Chanan Dhillon

From India, born in 1923. Civil engineer. Fought in the Allied forces for the colonial power Great Britain 1942-1945. Photographed in 2002.

Tobruq, Libya, 1942

They retreat at midnight. They can see the German troops. A ring of enemies surrounds them, enemies with motor- cycles and powerful weapons. They move farther into the desert, making plans for breaking through their opponents’ lines.

The Indian Chanan Dhillon finds himself among other colonials now fighting for their colonial British masters. They have marched first through what is now Iraq and then continued on through Iran and into North Africa.

They reach El Daba airport, then Marsa al Matruh. A vital battle is being fought in the desert near Tobruq, a harbour city whose excellent facilities for shipping supplies to the front make it an important combat zone.
Some few years earlier a military career was been unthinkable for Dhillon. He grows up in a tiny village in the Ludhiana region of India in the 1930s. Before trudging the seven-kilometre-long road to school, his job is to water the herd of buffalo. At this time little Indian boys go to school to learn to be civil servants for the State, and Dhillon has never thought of becoming a soldier.

But British officers notice Chanan Dhillon’s talent – as an athlete, a hockey player. One British captain named Radcliffe-Smith takes a special interest in him.

He watches Dhillon during a hockey championship played in a hail storm, and loans his coat to the Indian village boy, a very unusual act by a British officer. Six months later, Dhillon is recommended to become an officer. When war breaks out he is a highranking officer in the Indian military establishment. More than four million women and men from the British colonies volunteered for war service during World Wars I and II.

Back to the battle of Tobruq.

When Dhillon’s battalion arrives, the Allied forces are already almost defeated. Surrounded by German troops, they have no choice but to surrender. All prisoners are placed on a ship to Italy. A different kind of battle would occur on this voyage.
60 kilometres off the Italian coast the ship is hit by a torpedo.

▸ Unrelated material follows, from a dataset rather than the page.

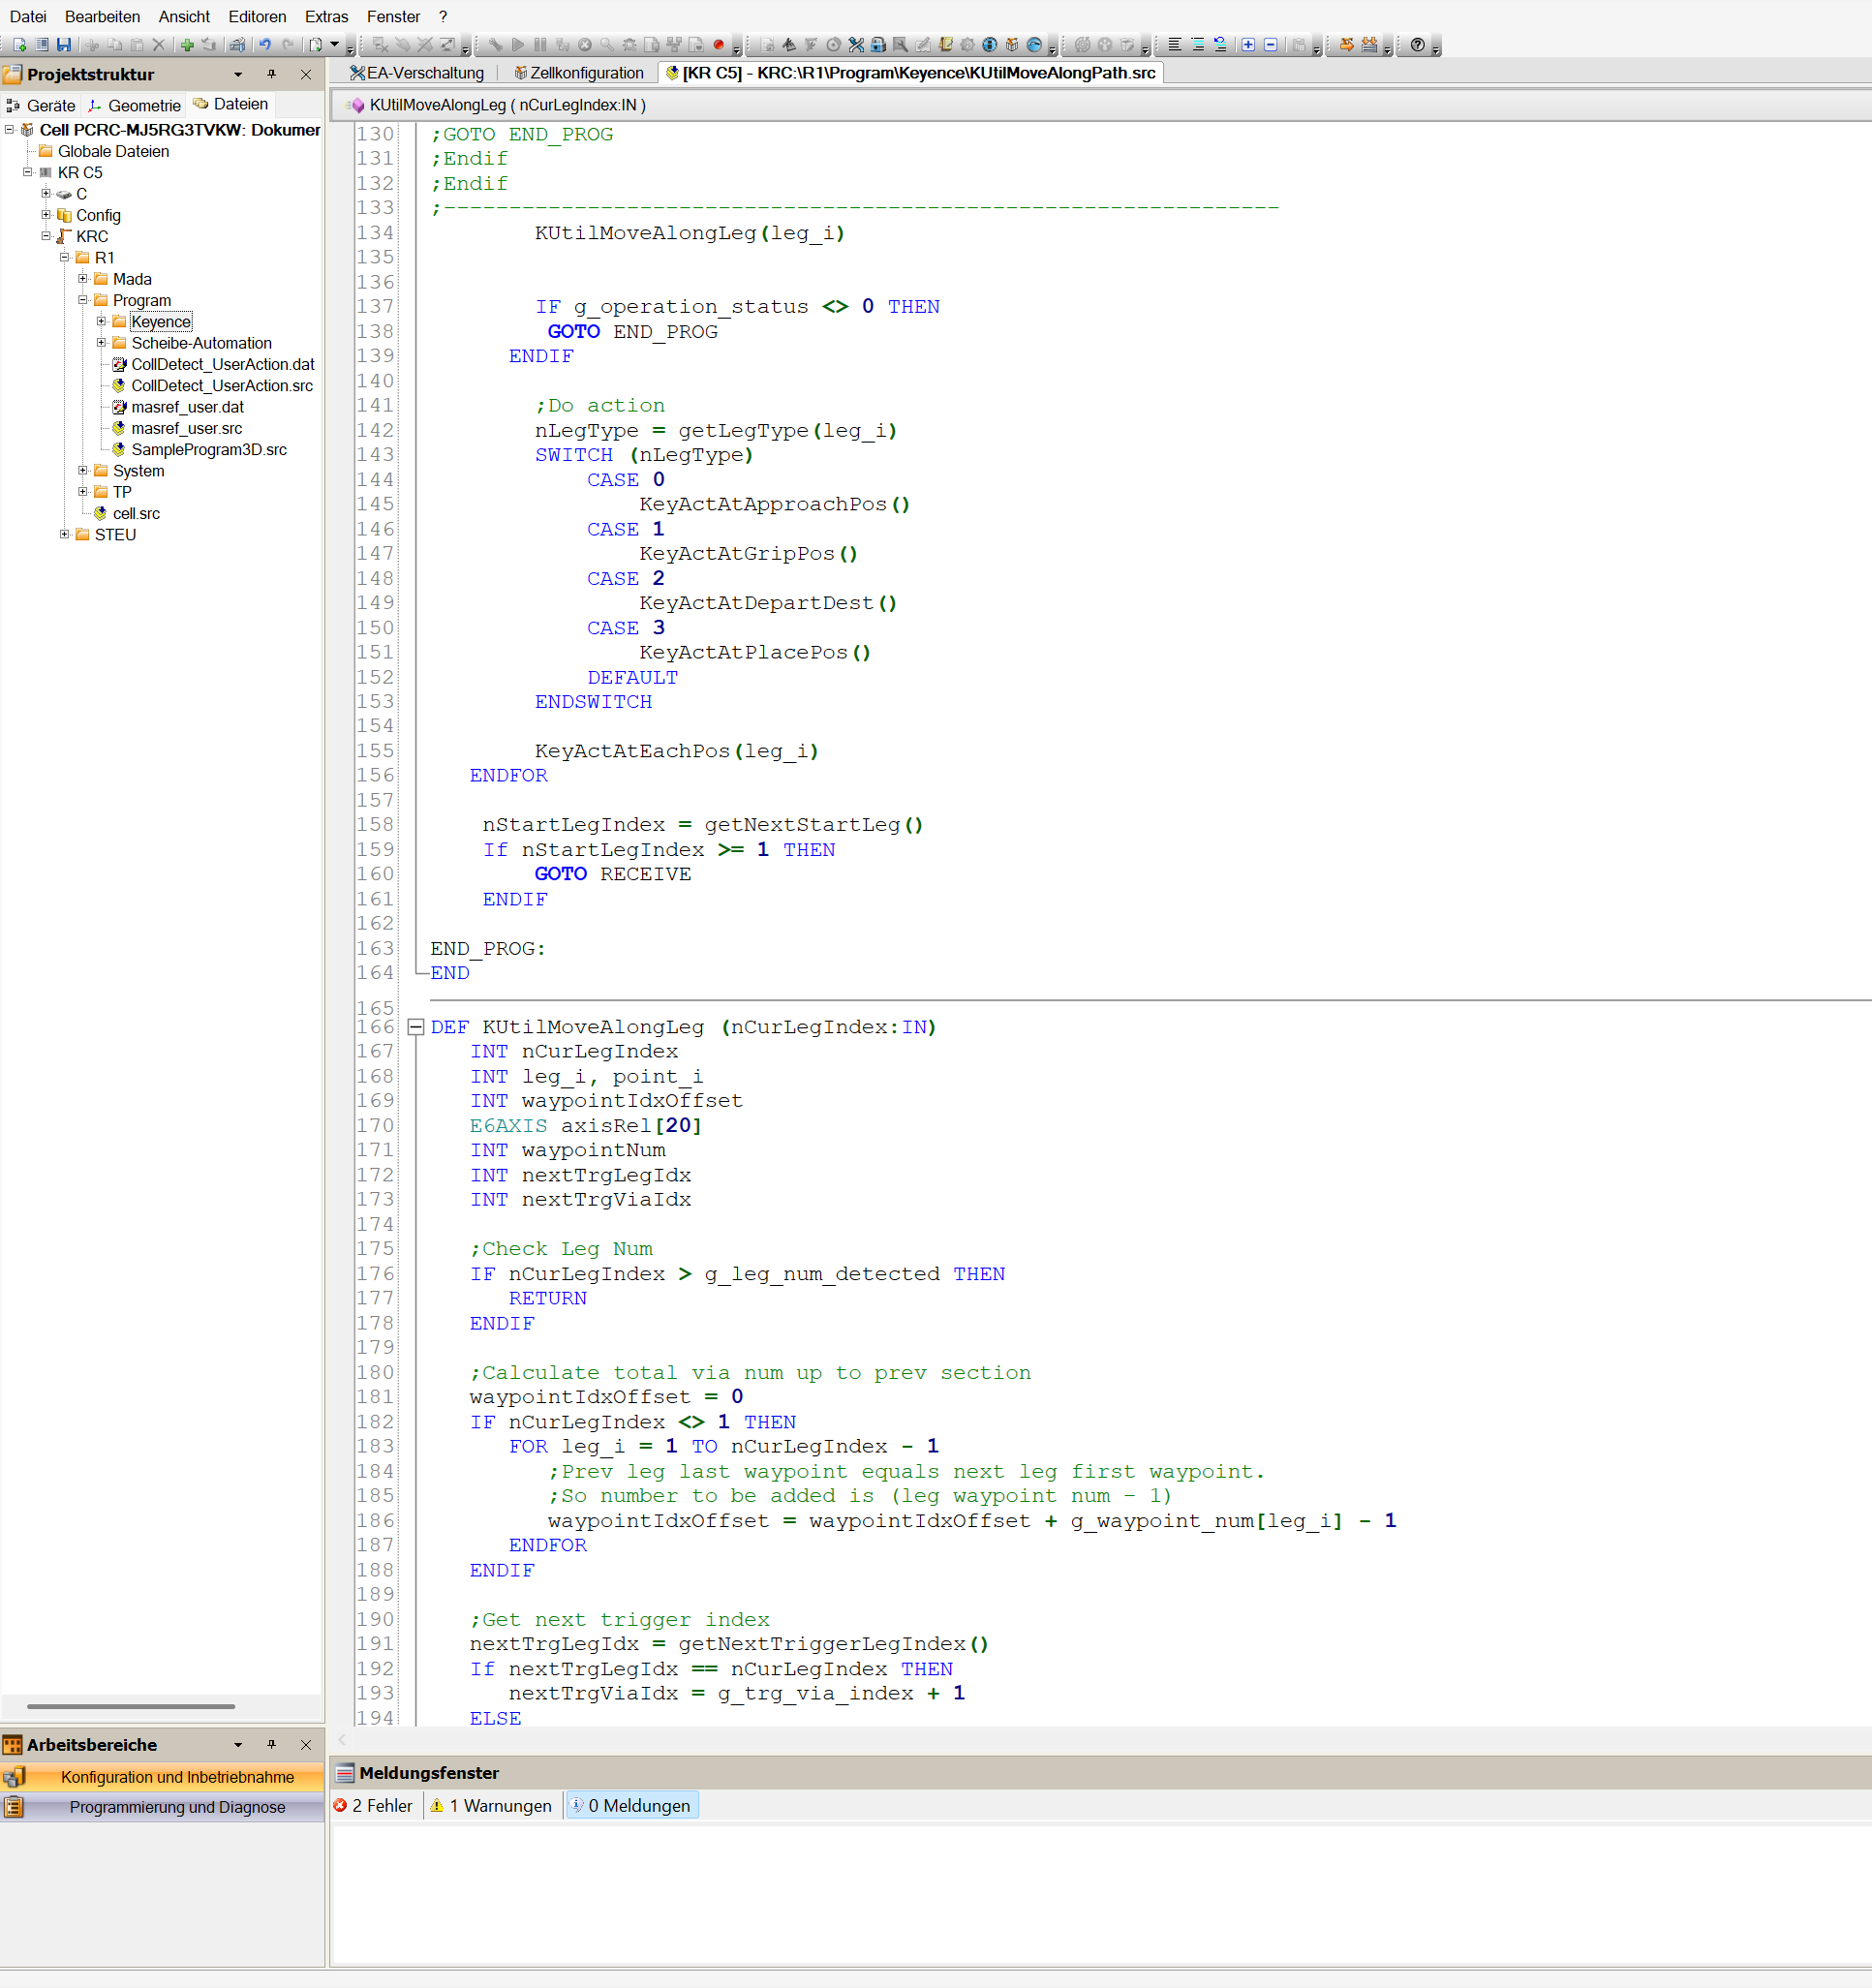
Task: Click the Help question mark icon
Action: pyautogui.click(x=1417, y=45)
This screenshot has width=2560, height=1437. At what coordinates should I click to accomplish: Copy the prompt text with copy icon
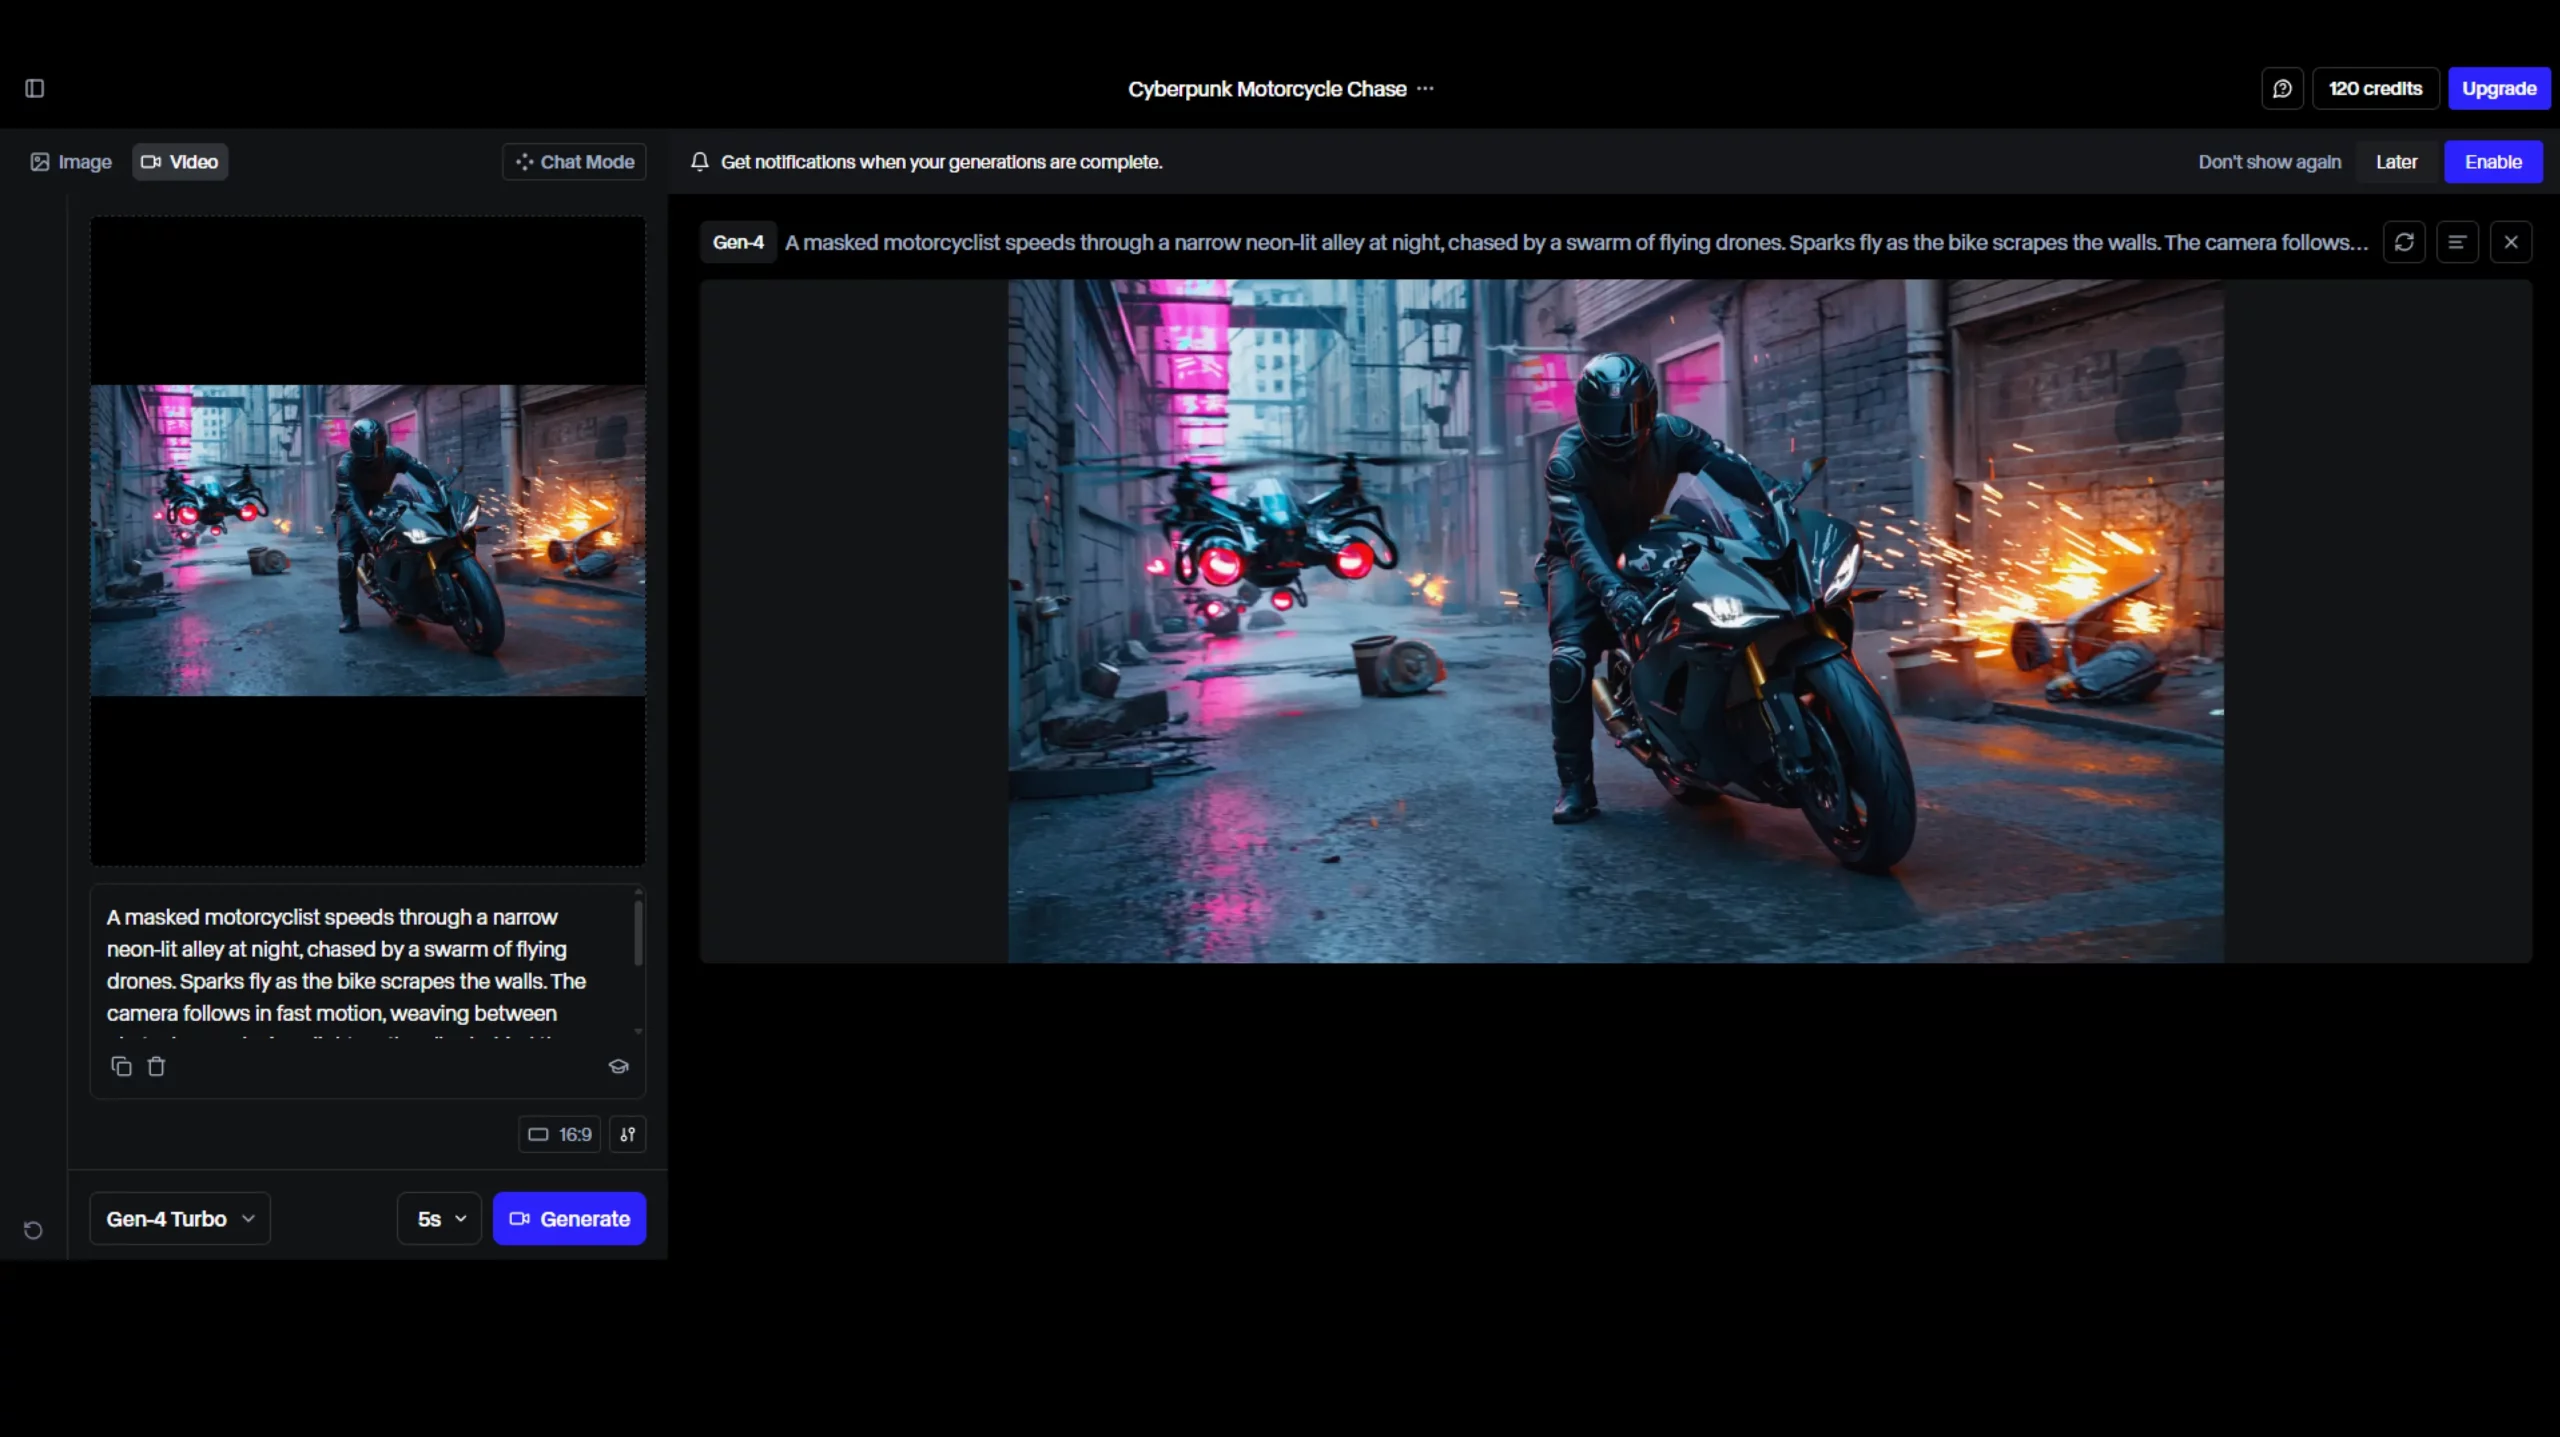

The boat sinks in a mere 20 minutes.

Captivity ends, each individual, regardless of nationality, fights for his own life. Survival is now a question of who will manage to grab an Italian life jacket. Out on the stormy sea that is about to swallow the sinking military ship, Dhillon almost dies, he is sure that he will die. But he struggles and wins and is finally picked up out of the water. He is, however, rescued by German sailors who hand him over to an Italian prisoner-of-war camp. The prisoners’ unexpected moments of freedom are gone, but their lives have been saved.

The Australian, British and Indian prisoners in the camp have one common goal: escape. They are engineers and work out a plan together. They dig a tunnel.

And this plan is successful, but only for a few. Chanan Dhillon is among the 40 prisoners who escape, but the turbans he and his Indian countrymen wear show that they are not Italian.

They are again captured and imprisoned.
This could have been the end of Dhillon’s war. But this is 1942 and the Italians are on the point of capitulation. Dhillon and his Indian compatriots are sent to a new prison camp near Frankfurt, Germany, this time. Here he is put in charge of the sector set aside for Indian prisoners. He organizes activities and welfare schemes for the inmates.

Dhillon thinks back. German authorities respect the Geneva Convention, but German soldiers do not.

When some Germans order one of Dhillon’s Indian subordinates to detonate landmines, he refuses:

Dhillon has ordered the soldier to perform nonmilitary duties only. The camp explodes in riots. A German soldier throws a hand grenade and five men, all of them Indian, are killed. Colonel Dhillon insists on inspecting the scene of the riots. The German soldiers are arrested; those in charge of the prison camp are not all-powerful after all.

They are removed and sentenced – a state of emergency in a military context. Dhillon is freed and sent back to India just before the Allies take control.